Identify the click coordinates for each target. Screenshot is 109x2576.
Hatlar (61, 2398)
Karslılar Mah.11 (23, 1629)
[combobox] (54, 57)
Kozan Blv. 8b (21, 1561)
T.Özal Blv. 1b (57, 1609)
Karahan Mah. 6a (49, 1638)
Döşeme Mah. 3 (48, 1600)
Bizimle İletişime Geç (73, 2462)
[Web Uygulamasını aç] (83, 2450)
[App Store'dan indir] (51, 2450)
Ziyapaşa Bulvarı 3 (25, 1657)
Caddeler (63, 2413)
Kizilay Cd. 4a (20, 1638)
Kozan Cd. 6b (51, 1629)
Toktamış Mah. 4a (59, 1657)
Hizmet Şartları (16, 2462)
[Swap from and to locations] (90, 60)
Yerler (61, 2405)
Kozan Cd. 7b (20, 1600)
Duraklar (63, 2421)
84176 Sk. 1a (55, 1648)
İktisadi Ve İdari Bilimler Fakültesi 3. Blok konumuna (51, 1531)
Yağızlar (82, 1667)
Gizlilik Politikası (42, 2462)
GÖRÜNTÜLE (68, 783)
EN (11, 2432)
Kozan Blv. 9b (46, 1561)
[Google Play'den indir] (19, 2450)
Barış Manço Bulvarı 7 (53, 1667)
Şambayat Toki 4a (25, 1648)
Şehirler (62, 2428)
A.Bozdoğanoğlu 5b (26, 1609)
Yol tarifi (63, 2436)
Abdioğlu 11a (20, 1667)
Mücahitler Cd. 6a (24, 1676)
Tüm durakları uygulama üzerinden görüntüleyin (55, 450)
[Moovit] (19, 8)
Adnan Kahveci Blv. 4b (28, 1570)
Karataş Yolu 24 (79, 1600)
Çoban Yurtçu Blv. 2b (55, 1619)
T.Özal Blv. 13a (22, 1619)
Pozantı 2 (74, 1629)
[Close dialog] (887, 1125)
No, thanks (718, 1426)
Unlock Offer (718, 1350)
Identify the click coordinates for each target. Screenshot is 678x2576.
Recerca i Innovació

**********

Output every line of the listing word for word.

Identify the click coordinates for each target. Screenshot is 109x2576.
Hatlar (61, 2398)
Karslılar Mah.11 (23, 1629)
[combobox] (54, 57)
Kozan Blv. 8b (21, 1561)
T.Özal Blv. 1b (57, 1609)
Karahan Mah. 6a (49, 1638)
Döşeme Mah. 3 (48, 1600)
Bizimle İletişime Geç (73, 2462)
[Web Uygulamasını aç] (83, 2450)
[App Store'dan indir] (51, 2450)
Ziyapaşa Bulvarı 3 (25, 1657)
Caddeler (63, 2413)
Kizilay Cd. 4a (20, 1638)
Kozan Cd. 6b (51, 1629)
Toktamış Mah. 4a (59, 1657)
Hizmet Şartları (16, 2462)
[Swap from and to locations] (90, 60)
Yerler (61, 2405)
Kozan Cd. 7b (20, 1600)
Duraklar (63, 2421)
84176 Sk. 1a (55, 1648)
İktisadi Ve İdari Bilimler Fakültesi 3. Blok konumuna (51, 1531)
Yağızlar (82, 1667)
Gizlilik Politikası (42, 2462)
GÖRÜNTÜLE (68, 783)
EN (11, 2432)
Kozan Blv. 9b (46, 1561)
[Google Play'den indir] (19, 2450)
Barış Manço Bulvarı 7 (53, 1667)
Şambayat Toki 4a (25, 1648)
Şehirler (62, 2428)
A.Bozdoğanoğlu 5b (26, 1609)
Yol tarifi (63, 2436)
Abdioğlu 11a (20, 1667)
Mücahitler Cd. 6a (24, 1676)
Tüm durakları uygulama üzerinden görüntüleyin (55, 450)
[Moovit] (19, 8)
Adnan Kahveci Blv. 4b (28, 1570)
Karataş Yolu 24 (79, 1600)
Çoban Yurtçu Blv. 2b (55, 1619)
T.Özal Blv. 13a (22, 1619)
Pozantı 2 (74, 1629)
[Close dialog] (887, 1125)
No, thanks (718, 1426)
Unlock Offer (718, 1350)
Identify the click coordinates for each target. Screenshot is 678x2576.
Recerca i Innovació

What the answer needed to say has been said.